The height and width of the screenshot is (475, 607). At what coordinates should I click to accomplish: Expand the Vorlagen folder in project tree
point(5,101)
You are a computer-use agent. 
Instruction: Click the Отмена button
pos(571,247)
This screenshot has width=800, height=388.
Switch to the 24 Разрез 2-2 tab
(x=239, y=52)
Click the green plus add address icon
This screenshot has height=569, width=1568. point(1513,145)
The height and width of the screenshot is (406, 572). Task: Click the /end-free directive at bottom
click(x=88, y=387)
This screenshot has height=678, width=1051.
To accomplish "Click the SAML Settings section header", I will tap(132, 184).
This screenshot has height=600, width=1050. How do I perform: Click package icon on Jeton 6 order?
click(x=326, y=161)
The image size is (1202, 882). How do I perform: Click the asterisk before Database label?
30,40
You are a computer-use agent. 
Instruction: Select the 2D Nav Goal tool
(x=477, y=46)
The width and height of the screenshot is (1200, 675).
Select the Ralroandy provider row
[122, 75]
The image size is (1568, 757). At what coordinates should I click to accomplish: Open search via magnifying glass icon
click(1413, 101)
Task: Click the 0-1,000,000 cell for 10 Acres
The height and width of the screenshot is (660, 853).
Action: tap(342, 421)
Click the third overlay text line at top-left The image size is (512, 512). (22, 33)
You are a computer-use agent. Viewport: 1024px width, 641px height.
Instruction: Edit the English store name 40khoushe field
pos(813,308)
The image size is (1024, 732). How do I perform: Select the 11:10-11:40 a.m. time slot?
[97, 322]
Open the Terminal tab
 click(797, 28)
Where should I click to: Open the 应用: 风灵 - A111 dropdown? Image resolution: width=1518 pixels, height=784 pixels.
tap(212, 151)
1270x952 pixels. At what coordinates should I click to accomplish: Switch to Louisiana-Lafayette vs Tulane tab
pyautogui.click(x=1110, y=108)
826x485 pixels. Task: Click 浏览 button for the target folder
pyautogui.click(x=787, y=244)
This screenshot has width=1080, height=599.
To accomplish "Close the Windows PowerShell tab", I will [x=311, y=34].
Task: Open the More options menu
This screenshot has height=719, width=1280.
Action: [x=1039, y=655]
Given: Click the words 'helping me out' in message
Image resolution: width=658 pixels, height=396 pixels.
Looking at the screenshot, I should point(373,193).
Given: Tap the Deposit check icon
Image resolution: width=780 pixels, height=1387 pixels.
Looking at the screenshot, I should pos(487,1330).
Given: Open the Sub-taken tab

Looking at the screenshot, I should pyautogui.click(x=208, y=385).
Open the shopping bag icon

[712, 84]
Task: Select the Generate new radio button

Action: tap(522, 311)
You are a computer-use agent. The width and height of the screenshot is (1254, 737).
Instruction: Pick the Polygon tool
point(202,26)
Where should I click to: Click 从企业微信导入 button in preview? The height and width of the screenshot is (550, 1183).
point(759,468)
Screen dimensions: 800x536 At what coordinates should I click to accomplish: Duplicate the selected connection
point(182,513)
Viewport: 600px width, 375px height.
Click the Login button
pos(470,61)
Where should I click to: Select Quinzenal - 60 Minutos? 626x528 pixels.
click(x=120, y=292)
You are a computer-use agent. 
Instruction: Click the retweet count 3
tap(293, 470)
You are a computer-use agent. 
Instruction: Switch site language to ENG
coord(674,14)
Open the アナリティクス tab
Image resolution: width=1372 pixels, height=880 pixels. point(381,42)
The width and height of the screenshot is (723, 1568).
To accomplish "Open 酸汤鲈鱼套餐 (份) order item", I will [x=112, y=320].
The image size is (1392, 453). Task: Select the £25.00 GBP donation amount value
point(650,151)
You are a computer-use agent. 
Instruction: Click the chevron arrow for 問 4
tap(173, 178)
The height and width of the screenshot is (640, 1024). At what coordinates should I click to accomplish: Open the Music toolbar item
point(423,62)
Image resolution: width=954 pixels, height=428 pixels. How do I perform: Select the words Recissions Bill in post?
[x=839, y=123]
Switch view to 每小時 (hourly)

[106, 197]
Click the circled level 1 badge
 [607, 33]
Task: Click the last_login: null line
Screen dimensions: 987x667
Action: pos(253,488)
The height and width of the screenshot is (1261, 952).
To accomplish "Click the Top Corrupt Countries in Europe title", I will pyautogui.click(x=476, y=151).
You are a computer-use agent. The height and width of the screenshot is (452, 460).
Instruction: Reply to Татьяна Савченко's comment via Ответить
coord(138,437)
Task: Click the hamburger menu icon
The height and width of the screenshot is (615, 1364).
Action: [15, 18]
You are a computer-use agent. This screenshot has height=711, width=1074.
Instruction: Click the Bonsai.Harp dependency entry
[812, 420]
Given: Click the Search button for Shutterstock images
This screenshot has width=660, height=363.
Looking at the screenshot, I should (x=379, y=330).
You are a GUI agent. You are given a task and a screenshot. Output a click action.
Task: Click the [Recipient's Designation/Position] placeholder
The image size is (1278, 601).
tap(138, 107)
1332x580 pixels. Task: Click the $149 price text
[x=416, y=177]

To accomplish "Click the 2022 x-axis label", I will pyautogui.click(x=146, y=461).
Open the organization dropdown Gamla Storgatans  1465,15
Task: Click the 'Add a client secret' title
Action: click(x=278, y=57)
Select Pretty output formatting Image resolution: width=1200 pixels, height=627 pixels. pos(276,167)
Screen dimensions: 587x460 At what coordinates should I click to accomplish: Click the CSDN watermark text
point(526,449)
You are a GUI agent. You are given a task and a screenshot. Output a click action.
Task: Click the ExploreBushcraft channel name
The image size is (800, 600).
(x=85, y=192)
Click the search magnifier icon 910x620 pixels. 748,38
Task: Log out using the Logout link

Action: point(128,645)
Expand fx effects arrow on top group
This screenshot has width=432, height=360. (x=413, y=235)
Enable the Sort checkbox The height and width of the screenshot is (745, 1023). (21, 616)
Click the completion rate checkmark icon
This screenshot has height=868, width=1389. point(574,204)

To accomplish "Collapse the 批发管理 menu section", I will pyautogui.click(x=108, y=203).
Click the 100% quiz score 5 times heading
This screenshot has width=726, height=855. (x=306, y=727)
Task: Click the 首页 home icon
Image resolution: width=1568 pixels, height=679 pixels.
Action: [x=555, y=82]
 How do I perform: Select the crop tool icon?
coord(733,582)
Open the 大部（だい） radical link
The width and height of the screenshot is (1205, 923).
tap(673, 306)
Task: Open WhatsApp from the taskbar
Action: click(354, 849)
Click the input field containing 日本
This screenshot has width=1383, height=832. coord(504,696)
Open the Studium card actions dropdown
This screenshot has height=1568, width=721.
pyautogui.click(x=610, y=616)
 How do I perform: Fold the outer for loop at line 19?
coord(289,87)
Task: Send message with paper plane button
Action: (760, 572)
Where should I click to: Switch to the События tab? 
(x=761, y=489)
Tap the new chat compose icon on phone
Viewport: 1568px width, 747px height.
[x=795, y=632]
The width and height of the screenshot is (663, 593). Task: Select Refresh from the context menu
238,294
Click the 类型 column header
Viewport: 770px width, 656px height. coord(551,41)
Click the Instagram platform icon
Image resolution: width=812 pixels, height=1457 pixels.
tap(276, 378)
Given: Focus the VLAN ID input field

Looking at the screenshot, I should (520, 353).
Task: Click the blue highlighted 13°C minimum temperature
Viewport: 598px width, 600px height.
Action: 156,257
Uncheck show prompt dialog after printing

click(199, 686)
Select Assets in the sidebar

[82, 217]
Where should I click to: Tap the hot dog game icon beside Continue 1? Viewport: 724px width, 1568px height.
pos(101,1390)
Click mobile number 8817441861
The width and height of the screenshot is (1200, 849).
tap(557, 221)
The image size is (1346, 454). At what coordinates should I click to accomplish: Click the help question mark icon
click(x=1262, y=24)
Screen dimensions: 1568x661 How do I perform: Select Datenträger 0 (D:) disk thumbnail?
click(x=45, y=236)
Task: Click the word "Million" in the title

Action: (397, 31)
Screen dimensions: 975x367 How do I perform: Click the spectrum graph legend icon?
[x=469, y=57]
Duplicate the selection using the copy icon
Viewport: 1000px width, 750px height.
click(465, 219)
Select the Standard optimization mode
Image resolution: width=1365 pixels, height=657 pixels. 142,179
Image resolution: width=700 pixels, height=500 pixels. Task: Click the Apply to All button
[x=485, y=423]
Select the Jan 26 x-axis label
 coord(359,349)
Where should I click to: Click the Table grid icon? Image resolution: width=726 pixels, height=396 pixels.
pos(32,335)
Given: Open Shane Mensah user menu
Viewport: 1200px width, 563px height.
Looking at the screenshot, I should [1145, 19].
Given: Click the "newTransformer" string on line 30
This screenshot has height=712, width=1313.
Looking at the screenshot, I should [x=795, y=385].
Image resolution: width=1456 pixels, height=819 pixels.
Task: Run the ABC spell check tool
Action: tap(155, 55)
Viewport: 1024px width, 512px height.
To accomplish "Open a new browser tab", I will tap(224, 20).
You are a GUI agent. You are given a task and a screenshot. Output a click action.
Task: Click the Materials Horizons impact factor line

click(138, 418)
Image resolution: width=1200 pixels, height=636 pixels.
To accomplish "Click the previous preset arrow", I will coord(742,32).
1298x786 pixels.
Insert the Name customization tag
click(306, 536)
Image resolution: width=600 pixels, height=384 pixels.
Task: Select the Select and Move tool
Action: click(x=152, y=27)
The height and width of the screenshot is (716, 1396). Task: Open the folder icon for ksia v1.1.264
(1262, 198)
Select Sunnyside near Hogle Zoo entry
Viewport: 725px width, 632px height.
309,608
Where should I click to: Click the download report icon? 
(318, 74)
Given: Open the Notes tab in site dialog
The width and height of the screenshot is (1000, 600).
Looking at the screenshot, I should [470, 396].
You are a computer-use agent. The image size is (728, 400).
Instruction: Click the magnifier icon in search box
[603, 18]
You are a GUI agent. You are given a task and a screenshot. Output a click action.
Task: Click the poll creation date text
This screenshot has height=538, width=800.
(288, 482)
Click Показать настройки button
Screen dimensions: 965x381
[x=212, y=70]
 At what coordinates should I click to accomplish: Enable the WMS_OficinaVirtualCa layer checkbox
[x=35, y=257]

....................

* _What needs to be done_
Filter the entries down to the lines holding the string "section". Copy each of those lines.

* _Output for this exercise_
To accomplish "Click the SAML Settings section header", I will tap(132, 184).
To accomplish "Collapse the 批发管理 menu section", I will pyautogui.click(x=108, y=203).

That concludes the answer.